Comment faire résonner nos voix ? Comment conserver les mémoires des minorités sexuelles, de genre et de race dans un monde de hiérarchisation des corps et de tentatives d’effacement quasi systématique des marges, quelles qu’elles soient ? Quelles places laisser à nos archives ? Ce sont les multiples questions que je me pose quand j’intègre le projet féministe et queer Jouïr Podcast, en 2020. À l’époque, cette archive sonore questionnant l’impact du patriarcat sur nos corps me bouleverse.
Avec mon binôme de travail, nous avons pour simple mission de réaliser des ateliers d’initiation au podcast pour parler d’intimité, de corps, de sexualité et de genre à différents publics. Mais je suis rattrapée par la charge politique d’une telle initiative. Alors que les mois passent et que je me professionnalise, je perçois Jouïr comme le doux réceptacle de nos récits minorés, comme vecteur de circulation de la parole, de transmission et de partage des vécus. Les témoignages recueillis sont la plupart du temps puissants, alors même que nous passons par le jeu pour nous initier à la radio. Je me souviens de personnes évoquant du bout des lèvres des rapports de domination au travail à cause de leur genre, de très jeunes filles évoquant les violences conjugales dont elles sont victimes et qu’elles doivent taire à leur famille, d’ateliers sur la traite humaine de jeunes femmes nigérianes vers la France, d’autres prenant conscience de leurs orientations sexuelles au fil de nos discussions, chacun trouvant en Jouïr un espace de soutien.

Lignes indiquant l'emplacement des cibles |
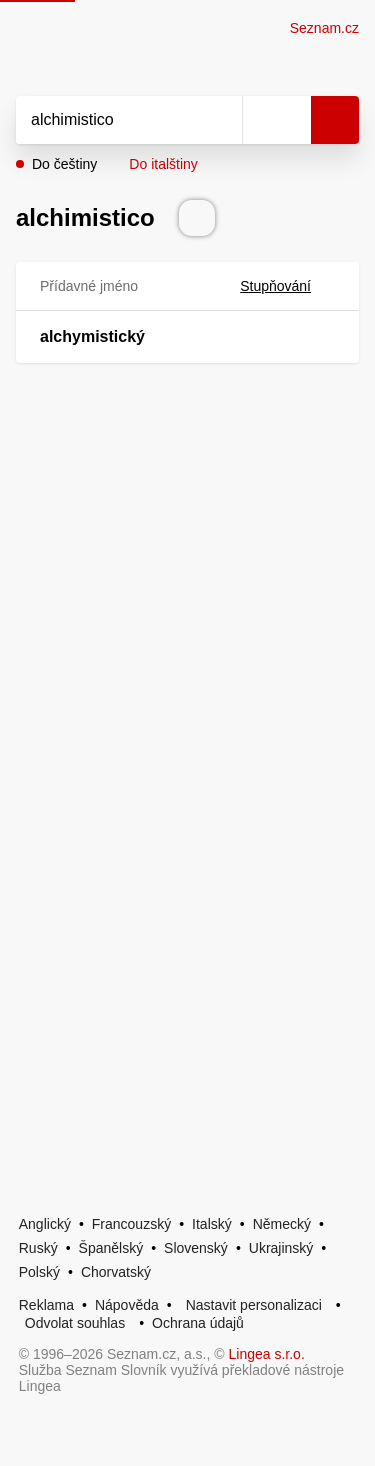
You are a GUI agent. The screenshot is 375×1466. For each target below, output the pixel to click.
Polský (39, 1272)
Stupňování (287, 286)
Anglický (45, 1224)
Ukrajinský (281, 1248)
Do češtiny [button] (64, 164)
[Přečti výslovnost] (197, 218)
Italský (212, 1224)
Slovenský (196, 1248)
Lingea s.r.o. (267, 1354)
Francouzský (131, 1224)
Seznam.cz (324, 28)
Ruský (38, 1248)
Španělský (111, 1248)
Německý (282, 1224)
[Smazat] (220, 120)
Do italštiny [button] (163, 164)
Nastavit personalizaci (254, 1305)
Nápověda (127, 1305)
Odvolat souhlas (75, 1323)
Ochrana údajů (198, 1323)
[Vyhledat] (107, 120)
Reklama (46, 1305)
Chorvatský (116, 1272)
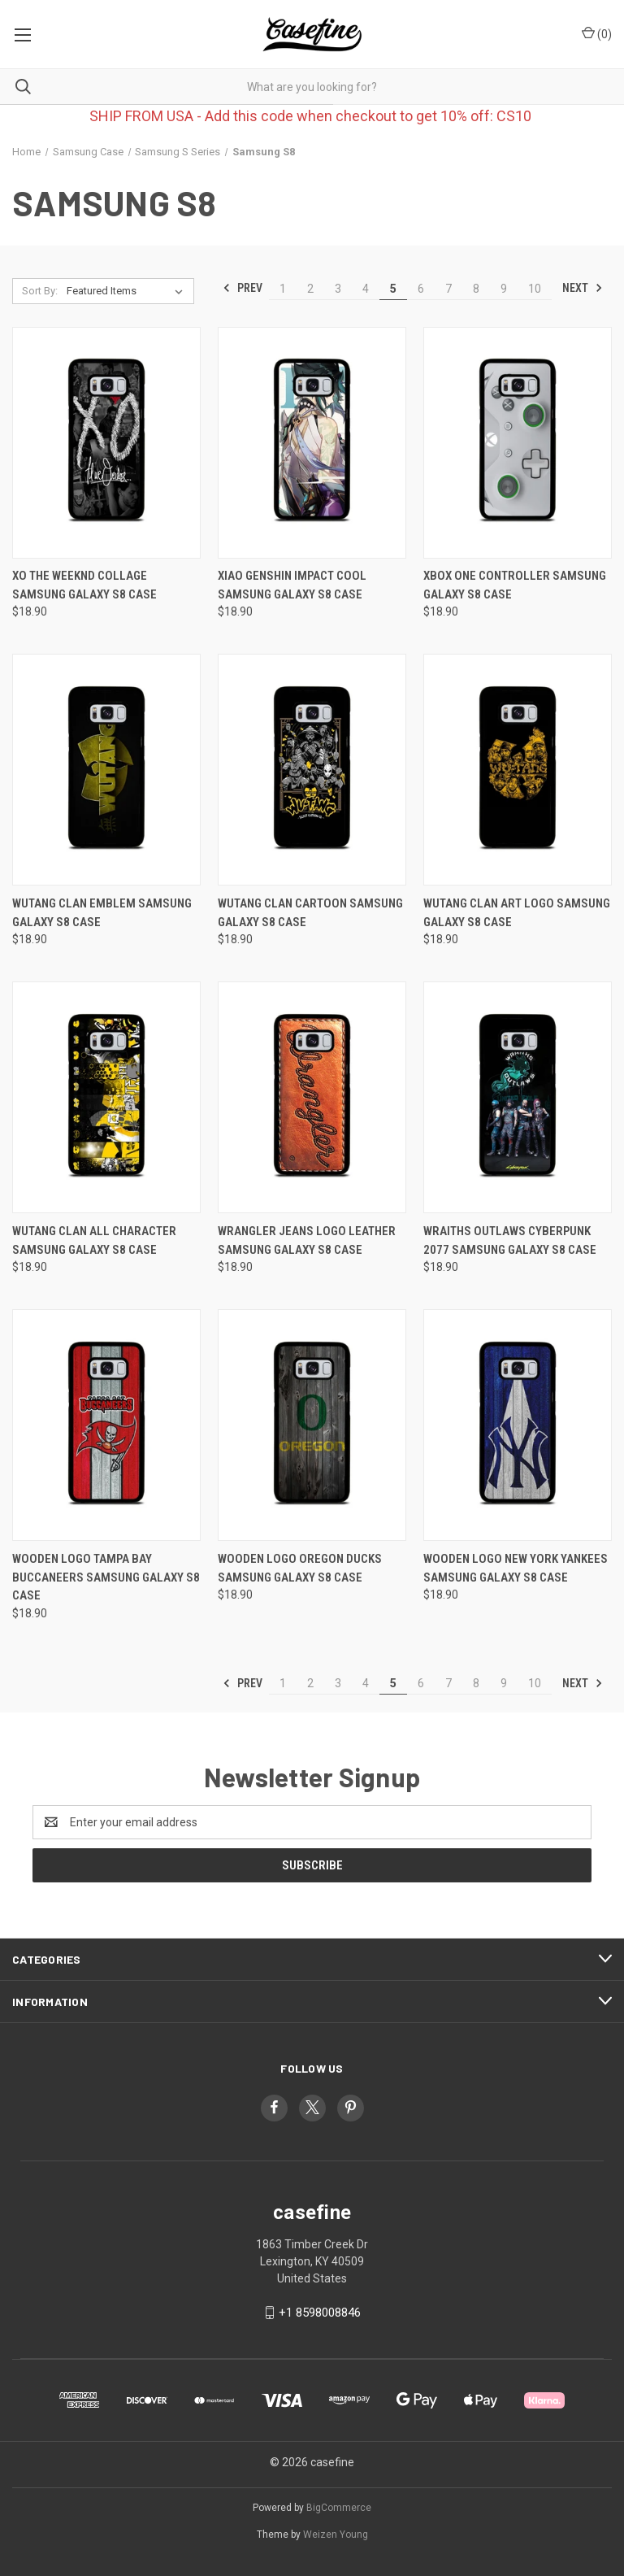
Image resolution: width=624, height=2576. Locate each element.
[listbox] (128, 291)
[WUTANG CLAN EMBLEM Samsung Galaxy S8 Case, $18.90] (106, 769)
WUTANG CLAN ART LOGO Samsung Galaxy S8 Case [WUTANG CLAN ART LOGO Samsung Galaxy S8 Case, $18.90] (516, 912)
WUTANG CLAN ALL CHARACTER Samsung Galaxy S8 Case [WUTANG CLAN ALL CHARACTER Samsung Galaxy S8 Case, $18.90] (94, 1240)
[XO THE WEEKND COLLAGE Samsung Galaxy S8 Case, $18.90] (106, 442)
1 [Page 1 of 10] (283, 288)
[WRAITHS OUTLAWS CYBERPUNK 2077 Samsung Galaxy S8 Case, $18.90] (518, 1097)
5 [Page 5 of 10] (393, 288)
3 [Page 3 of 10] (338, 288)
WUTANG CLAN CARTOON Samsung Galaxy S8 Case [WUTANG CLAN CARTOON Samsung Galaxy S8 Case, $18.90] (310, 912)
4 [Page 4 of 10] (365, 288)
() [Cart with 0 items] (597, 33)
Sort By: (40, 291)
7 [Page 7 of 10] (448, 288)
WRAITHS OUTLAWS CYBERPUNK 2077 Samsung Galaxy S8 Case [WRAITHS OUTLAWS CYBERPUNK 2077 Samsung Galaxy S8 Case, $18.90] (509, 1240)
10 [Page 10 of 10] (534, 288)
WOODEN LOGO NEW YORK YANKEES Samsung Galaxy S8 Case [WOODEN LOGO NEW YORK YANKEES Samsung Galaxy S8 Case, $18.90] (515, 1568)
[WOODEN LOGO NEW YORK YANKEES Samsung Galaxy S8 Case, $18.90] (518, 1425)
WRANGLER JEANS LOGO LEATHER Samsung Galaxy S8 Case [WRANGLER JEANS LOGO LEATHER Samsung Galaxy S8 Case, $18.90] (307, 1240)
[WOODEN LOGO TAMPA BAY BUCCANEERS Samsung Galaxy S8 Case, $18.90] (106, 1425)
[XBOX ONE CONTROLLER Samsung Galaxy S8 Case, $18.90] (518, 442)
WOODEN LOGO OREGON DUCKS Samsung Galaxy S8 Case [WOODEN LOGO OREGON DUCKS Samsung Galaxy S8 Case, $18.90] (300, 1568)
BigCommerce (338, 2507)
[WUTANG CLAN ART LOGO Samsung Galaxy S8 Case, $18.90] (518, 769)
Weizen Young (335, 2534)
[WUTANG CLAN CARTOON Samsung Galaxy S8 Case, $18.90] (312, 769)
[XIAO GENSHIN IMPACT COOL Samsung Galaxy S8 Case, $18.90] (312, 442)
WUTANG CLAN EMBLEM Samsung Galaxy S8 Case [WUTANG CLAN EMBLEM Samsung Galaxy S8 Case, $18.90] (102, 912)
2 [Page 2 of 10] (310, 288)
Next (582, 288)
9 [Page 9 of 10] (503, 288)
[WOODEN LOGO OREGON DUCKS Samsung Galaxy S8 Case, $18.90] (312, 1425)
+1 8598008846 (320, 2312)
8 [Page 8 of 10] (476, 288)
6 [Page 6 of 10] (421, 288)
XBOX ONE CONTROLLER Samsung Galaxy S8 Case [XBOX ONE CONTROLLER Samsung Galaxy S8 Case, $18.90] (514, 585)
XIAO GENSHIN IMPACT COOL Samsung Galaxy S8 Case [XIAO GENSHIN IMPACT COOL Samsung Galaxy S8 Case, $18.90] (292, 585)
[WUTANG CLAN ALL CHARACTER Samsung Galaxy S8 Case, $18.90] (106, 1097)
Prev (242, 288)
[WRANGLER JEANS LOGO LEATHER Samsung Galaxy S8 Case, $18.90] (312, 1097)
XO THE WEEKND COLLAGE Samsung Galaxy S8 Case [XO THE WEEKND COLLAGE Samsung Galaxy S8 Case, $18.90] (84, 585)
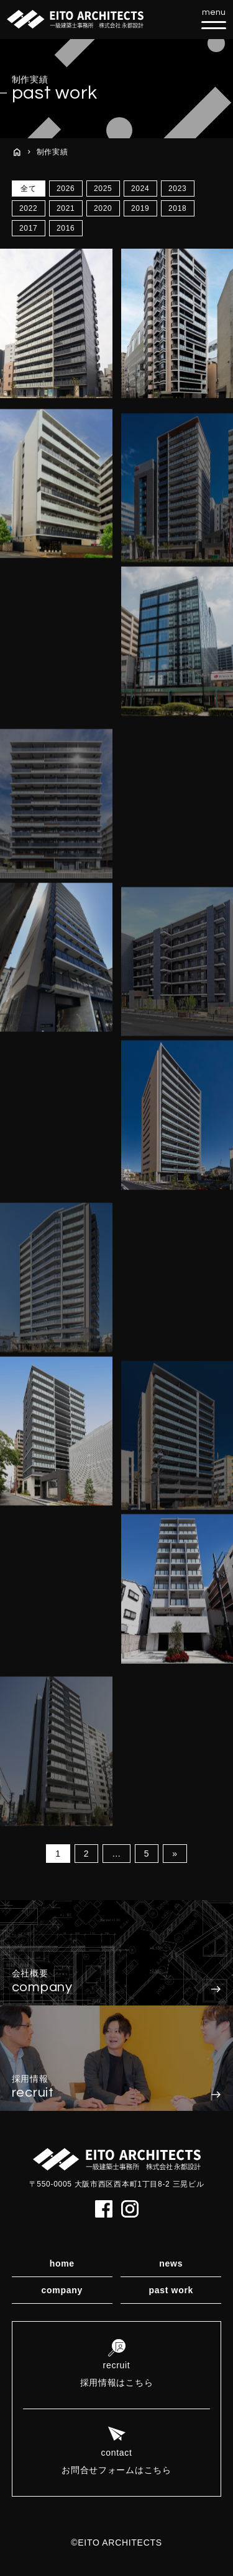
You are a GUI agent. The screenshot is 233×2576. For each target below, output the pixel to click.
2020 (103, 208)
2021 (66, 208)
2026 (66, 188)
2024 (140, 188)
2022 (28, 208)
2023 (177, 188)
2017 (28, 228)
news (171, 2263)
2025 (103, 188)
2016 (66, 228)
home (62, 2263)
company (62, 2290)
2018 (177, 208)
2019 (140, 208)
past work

Consignes |
A - Recopiez la liste à l'identique, de sa première ligne jusqu'à celle qui contient « [XBOX ONE CONTROLLER Samsung Galaxy S8 Case, $18.90] (518, 442) », toutes deux comprises. Ne reprenez pas les images dans votre réponse.
B - Rédigez la suite du texte sur le projet Jouïr Podcast, à partir de sa dernière phrase.

Réponses par tâche |
A -
You are a GUI agent. The screenshot is 375×1466. For each target below, output the pixel to click.
Polský (39, 1272)
Stupňování (287, 286)
Anglický (45, 1224)
Ukrajinský (281, 1248)
Do češtiny [button] (64, 164)
[Přečti výslovnost] (197, 218)
Italský (212, 1224)
Slovenský (196, 1248)
Lingea s.r.o. (267, 1354)
Francouzský (131, 1224)
Seznam.cz (324, 28)
Ruský (38, 1248)
Španělský (111, 1248)
Německý (282, 1224)
[Smazat] (220, 120)
Do italštiny [button] (163, 164)
Nastavit personalizaci (254, 1305)
Nápověda (127, 1305)
Odvolat souhlas (75, 1323)
Ochrana údajů (198, 1323)
[Vyhledat] (107, 120)
Reklama (46, 1305)
Chorvatský (116, 1272)
Image resolution: width=624, height=2576. Locate each element.
[listbox] (128, 291)
[WUTANG CLAN EMBLEM Samsung Galaxy S8 Case, $18.90] (106, 769)
WUTANG CLAN ART LOGO Samsung Galaxy S8 Case [WUTANG CLAN ART LOGO Samsung Galaxy S8 Case, $18.90] (516, 912)
WUTANG CLAN ALL CHARACTER Samsung Galaxy S8 Case [WUTANG CLAN ALL CHARACTER Samsung Galaxy S8 Case, $18.90] (94, 1240)
[XO THE WEEKND COLLAGE Samsung Galaxy S8 Case, $18.90] (106, 442)
1 [Page 1 of 10] (283, 288)
[WRAITHS OUTLAWS CYBERPUNK 2077 Samsung Galaxy S8 Case, $18.90] (518, 1097)
5 [Page 5 of 10] (393, 288)
3 [Page 3 of 10] (338, 288)
WUTANG CLAN CARTOON Samsung Galaxy S8 Case [WUTANG CLAN CARTOON Samsung Galaxy S8 Case, $18.90] (310, 912)
4 [Page 4 of 10] (365, 288)
() [Cart with 0 items] (597, 33)
Sort By: (40, 291)
7 [Page 7 of 10] (448, 288)
WRAITHS OUTLAWS CYBERPUNK 2077 Samsung Galaxy S8 Case [WRAITHS OUTLAWS CYBERPUNK 2077 Samsung Galaxy S8 Case, $18.90] (509, 1240)
10 [Page 10 of 10] (534, 288)
WOODEN LOGO NEW YORK YANKEES Samsung Galaxy S8 Case [WOODEN LOGO NEW YORK YANKEES Samsung Galaxy S8 Case, $18.90] (515, 1568)
[WOODEN LOGO NEW YORK YANKEES Samsung Galaxy S8 Case, $18.90] (518, 1425)
WRANGLER JEANS LOGO LEATHER Samsung Galaxy S8 Case [WRANGLER JEANS LOGO LEATHER Samsung Galaxy S8 Case, $18.90] (307, 1240)
[WOODEN LOGO TAMPA BAY BUCCANEERS Samsung Galaxy S8 Case, $18.90] (106, 1425)
[XBOX ONE CONTROLLER Samsung Galaxy S8 Case, $18.90] (518, 442)

B -
Faire trace
Je comprends alors le pouvoir du son pour refaire corps, pour faire trace. Je comprends l’importance de la voix et de la radio comme outil d’émancipation, de luttes pour faire bouger les lignes de nos sociétés. Avec Constant Léon, artiste auteur et cofondateur de Jouïr Podcast, nous nous sommes régulièrement posé la question de la nécessité de passer par la voix pour retrouver du sens. « Celle-ci permet d’intégrer les corps dans l’archive minoritaire, avec une économie par rapport à l’image. Il y a des choses qu’on peut dire à l’oral qu’on ne pourra pas écrire dans un texte. Il y a une nuance, mais surtout dans un contexte comme le nôtre – la montée des fascismes en Occident –, il y a des doubles sens que l’on percevra à l’oral et pas ailleurs », introduit-il. Pour d’autres, comme les instigatrices de la maison d’édition Shed publishing Lydia Amarouche et Laura Boullic, portant un projet décolonial et anti-impérialiste, la matérialité du livre permet une plus grande circulation et diffusion de la pensée en temps de crise. « J’ai testé plusieurs formats d’expression, comme la création sonore ou le documentaire et j’ai fini par penser que le livre était un bon médium pour avoir un impact sur le réel et la pensée », explique Lydia. Pour le chercheur, auteur et militant Cy Lecerf Maulpoix, les mémoires minoritaires émanent d’une simple conception historique et peuvent prendre la valeur des objets du quotidien. « Contrairement à une définition plus restreinte de l’archive, liée à l’histoire de l’administration, j’aime l’élargir à celle des traces, aux pratiques, aux chants, aux objets conservés et transmis par les proches et les communautés », souligne-t-il, avant de poursuivre : « J’inclus donc les objets, un certain nombre de choses qui ne sont parfois pas considérées comme archives par les archives institutionnelles et rejetées comme telles. C’est assez proche de ce que Patrick Chamoiseau propose à la suite d’Édouard Glissant, en parlant de traces mémoires. Ce sont toutes ces marques du passé encore vibrantes qui regardent et activent notre présent. »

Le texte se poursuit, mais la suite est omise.